__Stated task__: Reproduce the records below, substituting "status bar" for "toolbar" and keeping everything else unchanged. Omit the pictures from your output.

__Provided information__:
# # # # #

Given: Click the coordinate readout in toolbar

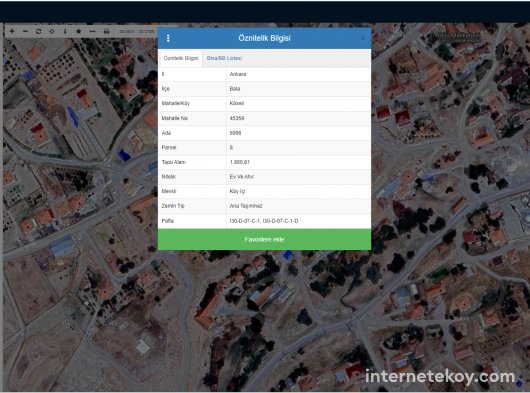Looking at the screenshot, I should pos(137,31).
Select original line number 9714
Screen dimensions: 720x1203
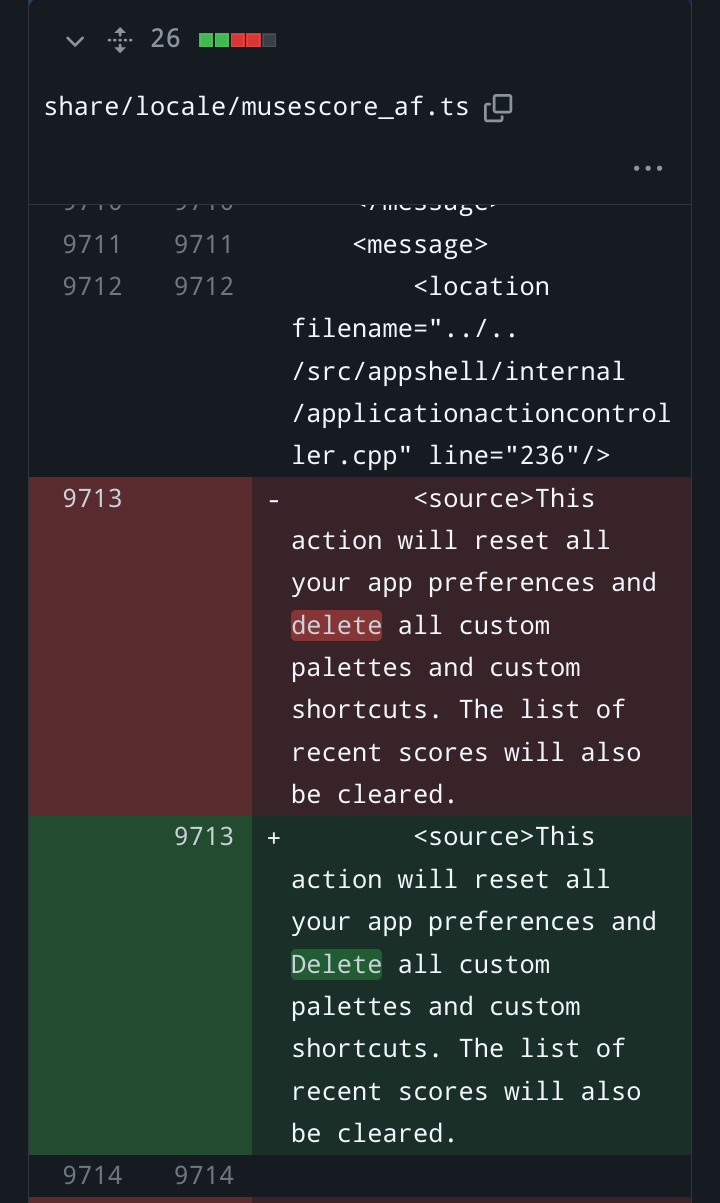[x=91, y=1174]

# # # # #

__Written solution__:
Given: Click the coordinate readout in status bar

Looking at the screenshot, I should pos(137,31).
Select original line number 9714
Screen dimensions: 720x1203
[x=91, y=1174]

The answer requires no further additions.